Whitney bit her lip. “She was still asleep when I went to school. I didn’t see her at all.” Tears sparkled in her eyes. She exhaled shakily. “That’s what I don’t understand. Why did she have to take Jalape?o for a walk?”
“What do you mean? Because you had already walked him that morning?”
“No. I mean, yeah, I did walk him that morning. But Jalape?o’s my dog, not Katie’s. I’m the one who takes him for walks. She doesn’t even like him that much.”
Nic felt a bolt of electricity race down her spine. The Converses had mentioned earlier that the dog was Whitney’s, she was sure they had, but the meaning of it hadn’t hit her until now.
The day Katie disappeared, she hadn’t been walking the dog to give it some exercise.
She had been walking the dog to give herself an excuse.
But an excuse to do what?
CHANNEL FOUR
December 18
Cassidy sat in the basement of the TV station, logging the tape she and Andy Oken the cameraman had shot this morning.
After the rally last night, they had rushed to the car to get the tape back for the eleven o’clock news. Except there had been a teensy problem. Cassidy’s car was gone.
“I told you not to park here, Cassidy,” said Andy, a weathered man who was really a little too old to be toting around such heavy equipment. He gave her a smug look. “But you said no one would notice. You said they would be too busy trying to find a bad guy to give a rat’s—”

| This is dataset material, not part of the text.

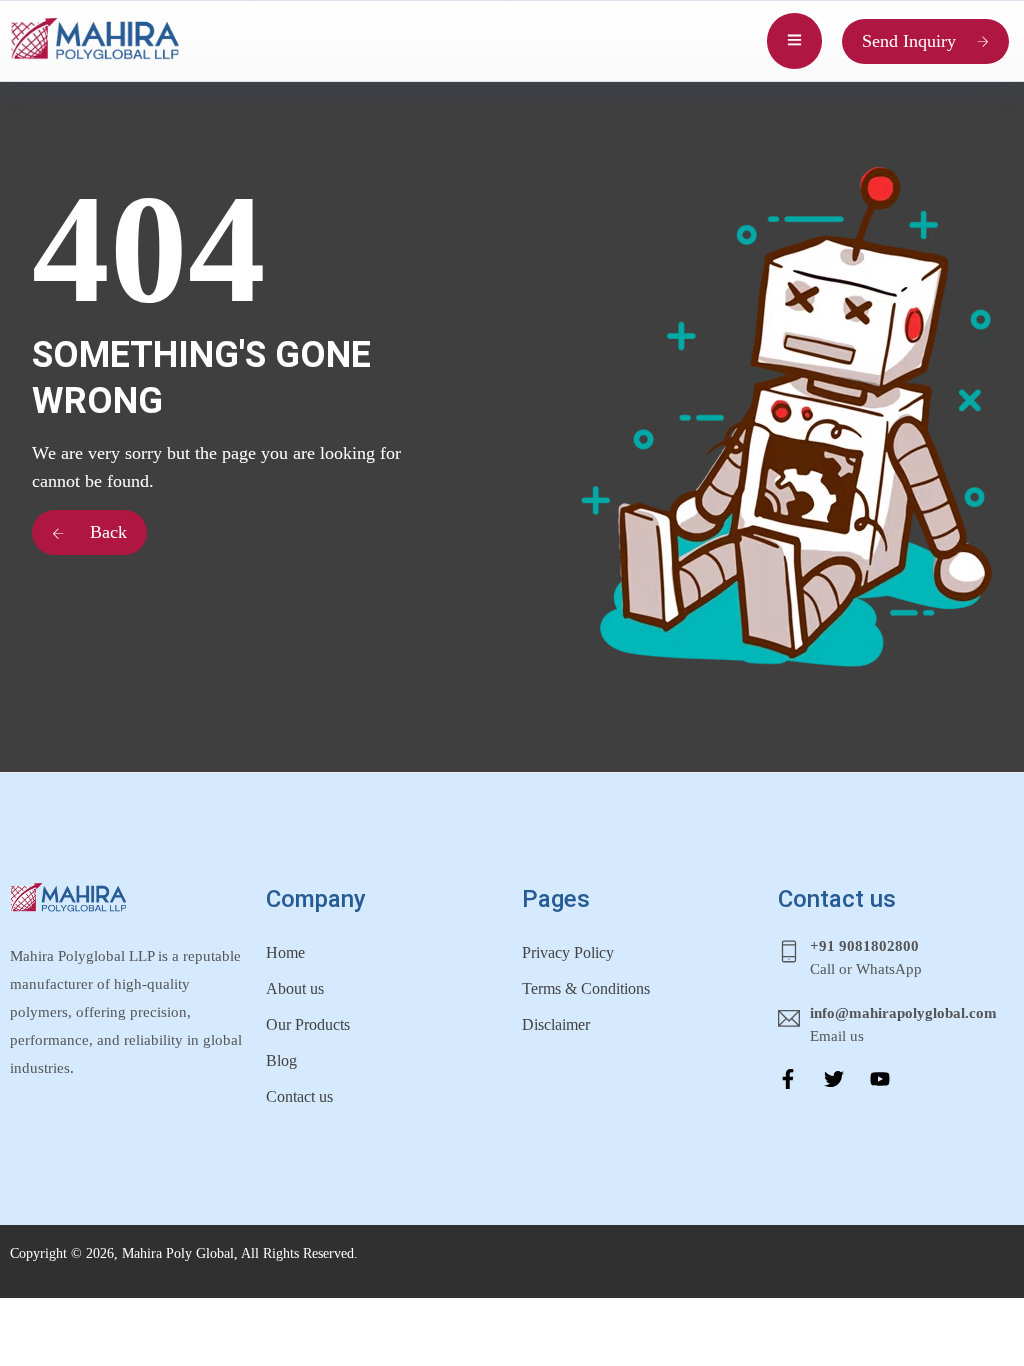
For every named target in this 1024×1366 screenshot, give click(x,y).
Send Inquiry (909, 41)
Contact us (299, 1096)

Cassidy cut off his rant with one of her own. “It wasn’t really that close to the fire hydrant. And it’s not like this is the time of year they have to worry about fires anyway.”
“Well, we’re in deep doo-doo. There’s no way we’ll get the tape back to the station in time.”
Cassidy didn’t waste her breath answering. Instead, she ran out into the middle of the street and forced a huge car, so old it had fins, to lurch to a stop. The driver leaned out to yell at her in a foreign language. But through a series of hand gestures in which she repeatedly pointed at the Channel Four logo on the camera and then at her watch, Cassidy managed to impress upon the guy, a fiftyish Russian immigrant—at least she thought he was Russian—that she and Andy needed to get back to the station and that it was an emergency.
“TV?” the driver asked with a grin, pointing at both Cassidy and Andy.
“TV,” agreed Cassidy, pointing at just herself.